AIとそのエージェントは異なる「私」を認識できるか

 近頃のトレンドワードになって盛り上がっているAIについても同様の問題が潜在している。やはり大事なのは、そのAIとエンドユーザーの間に介在するエージェントだ。そのエージェントにどのような権限を委譲するかで、得られるものも変わってくる。

 「ここだけの話」とか「きみだから正直に言うのだけど」といったことが、ちゃんと通じるエージェントが必要だ。例え、万民に愛想を振りまく社交ロボットであっても、対峙する相手によって異なる反応をするようでなければならないし、そのためには権限の委譲と互いの信頼関係が必要だ。そのあたりの概念を放置する限り、AIに未来はないだろう。

 その一方で、相手がAIやエージェントだったとしても、それに対して権限を委譲してしまうかどうかも人間側の判断が問われる。

 メールやメッセージなどの、きわめてセンシティブな情報にアクセスさせるか、そして、そのために、サービスパスワードを教えてしまうのか。でも、何もかも開けっぴろげにしなければ有用な情報は得られないし、自分に代わって働いてもくれない。

 気になるのは、1台のデバイスとしてのエージェントに、家族がそれぞれの権限を委譲することをよしとするかどうかだ。

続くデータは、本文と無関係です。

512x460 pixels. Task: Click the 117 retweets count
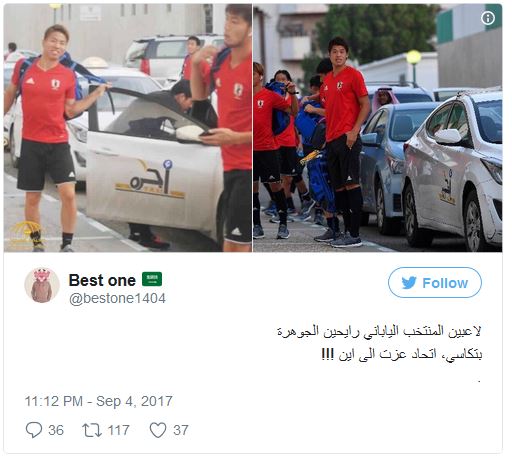coord(118,430)
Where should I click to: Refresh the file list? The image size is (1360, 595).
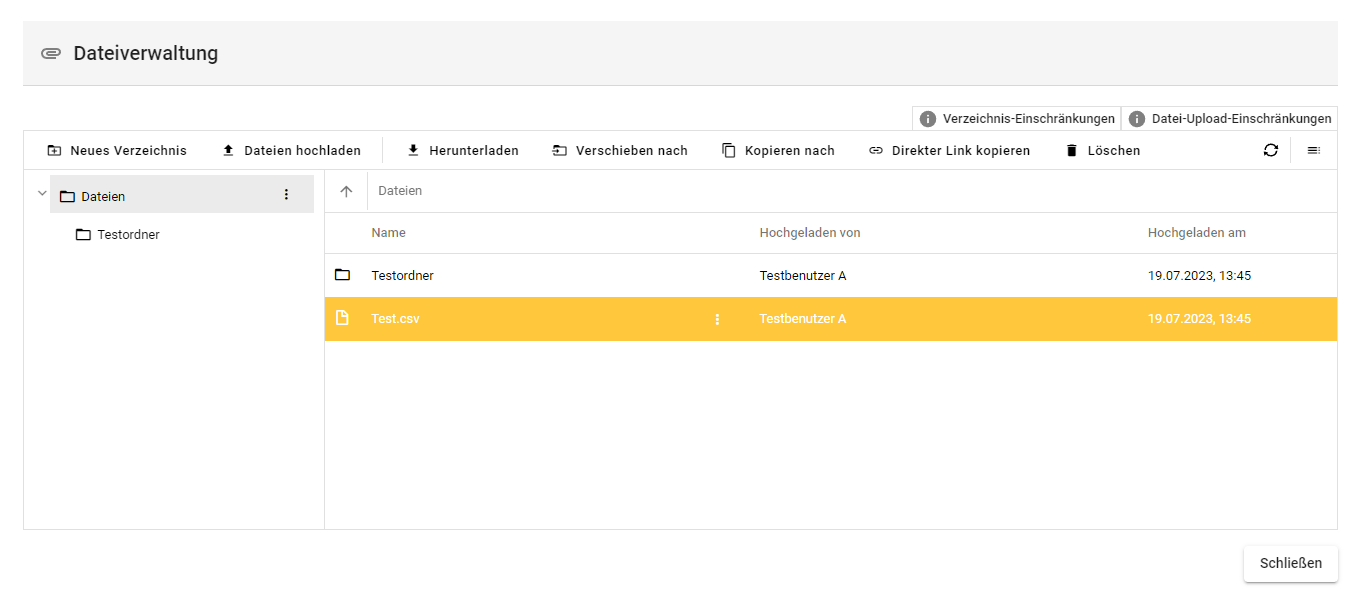pyautogui.click(x=1270, y=150)
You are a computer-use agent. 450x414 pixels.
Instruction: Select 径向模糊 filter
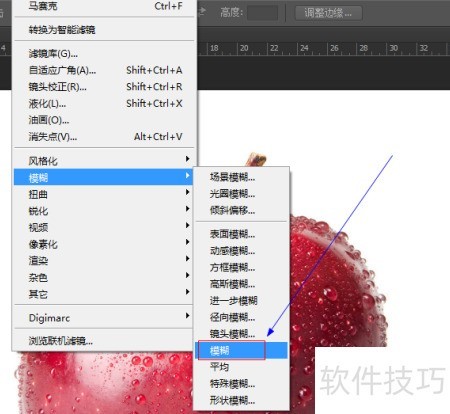click(241, 317)
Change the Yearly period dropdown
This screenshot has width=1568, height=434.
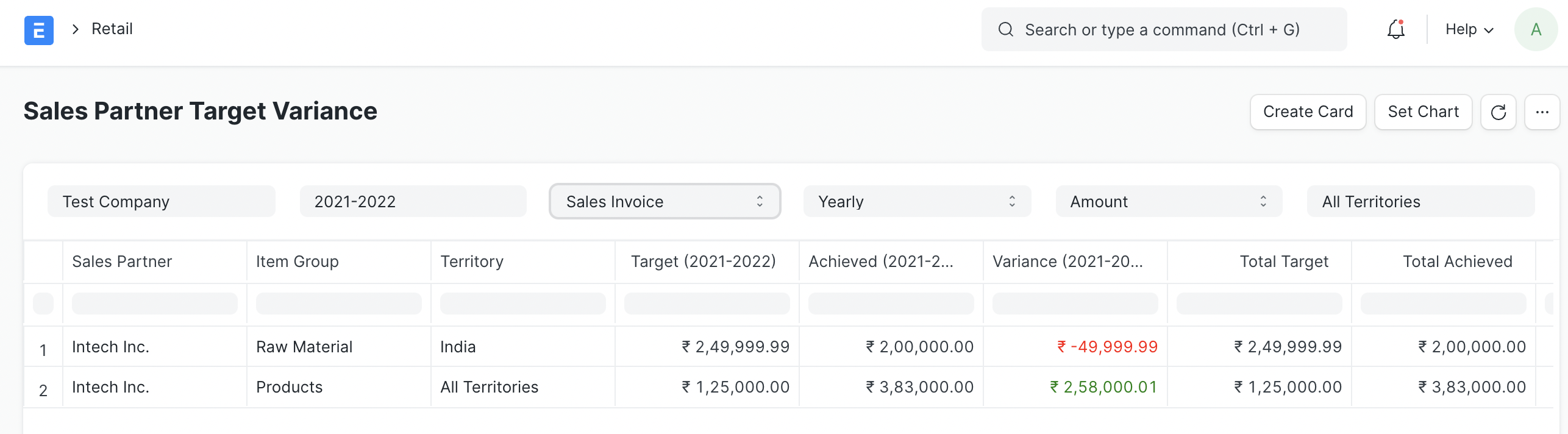(916, 202)
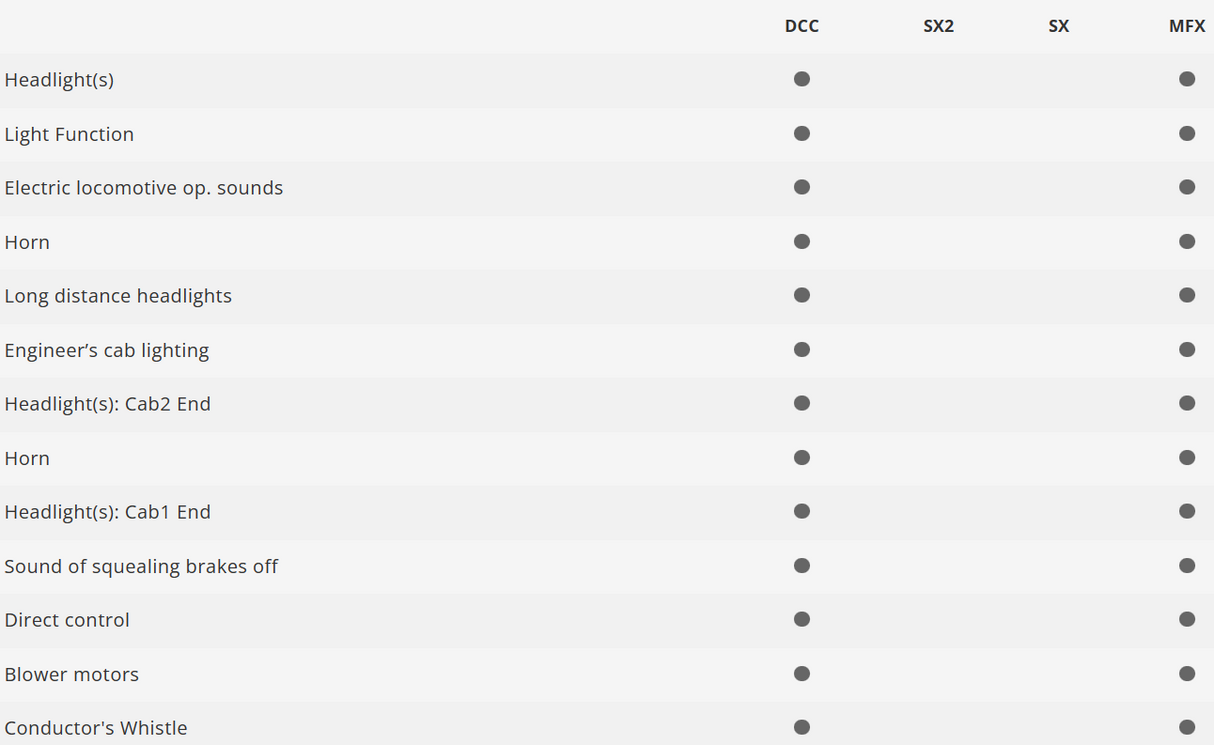Viewport: 1214px width, 745px height.
Task: Click DCC dot for squealing brakes off
Action: pos(802,565)
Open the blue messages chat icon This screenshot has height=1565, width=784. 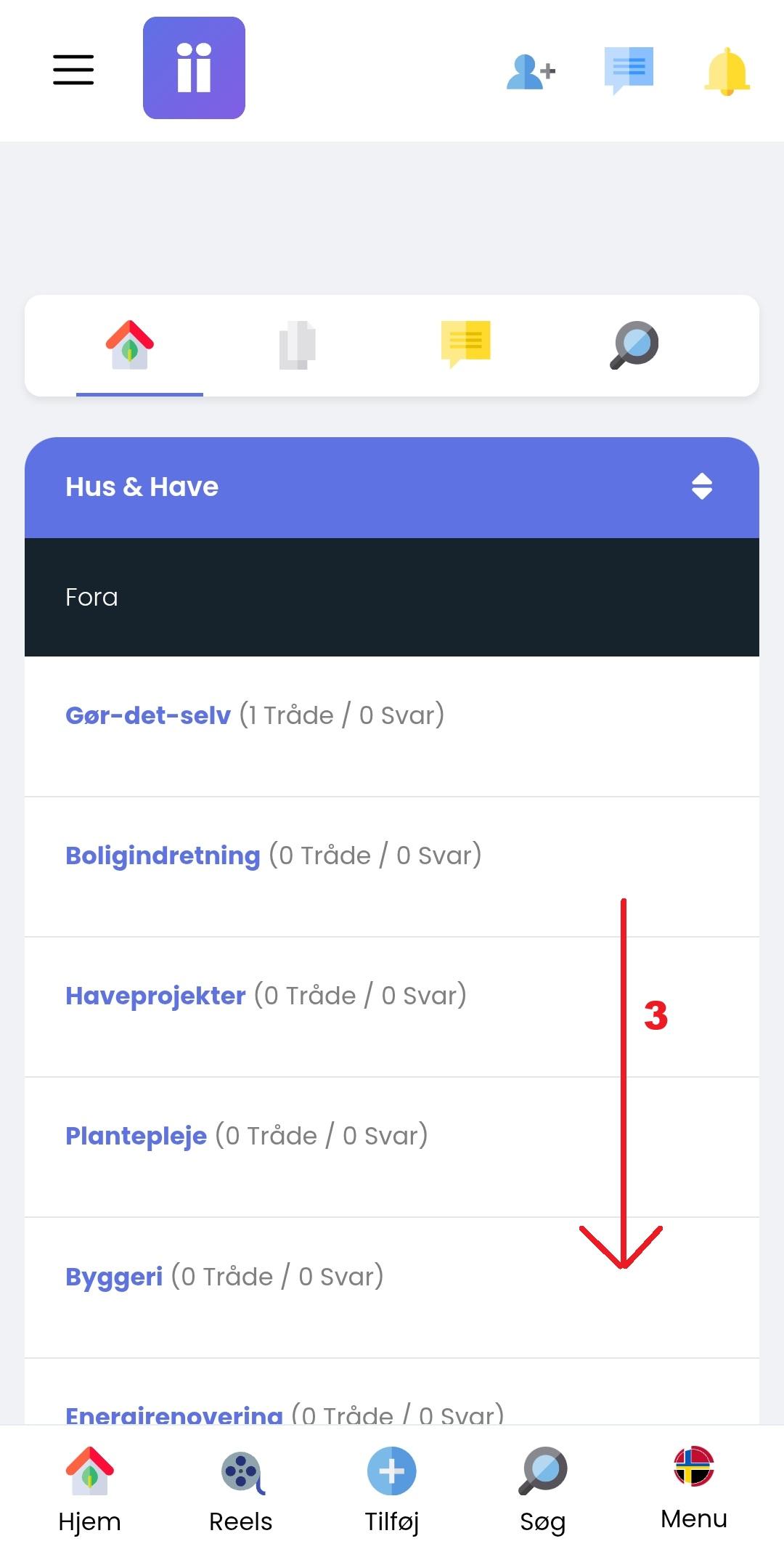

生理的には気持ちが悪い。

 例えば、WindowsはマルチユーザーOSとして、複数のユーザーアカウントを設定できるが、全員が管理者権限を持っていれば他人の情報にもアクセスできるし、できないにしても、1台のデバイスに家族それぞれの個人情報を置くことを嫌がる家族もいるだろう。

 それは当たり前の感情だ。例え管理者であっても他ユーザーの情報にはアクセスできないことをOSそのものが保証しない限り、なんらかの不信感はつきまとう。

 つまり、デバイスは所有者と使用者を確実に区別できるような仕組みを取り入れなければならないはずだ。スーパーユーザーの存在は、かえってうっとおしく感じられる。ウイルスと同様に管理者の存在も脅威だ。その権限でできることはシステム方面のことだけであるべきだ。

 つまり、今、Webで提供されている各サービスが、ユーザーごとの個人情報にアクセスできない、そしてしないことを保証するのと同様なことが、家庭で使われるようなデバイスでも保証されなければ、一般家庭における人間とキカイの共存は難しい。

 そういう意味では、誰が決めたか、スマートフォンと人間の距離感というのは絶妙にできているようにも感じる。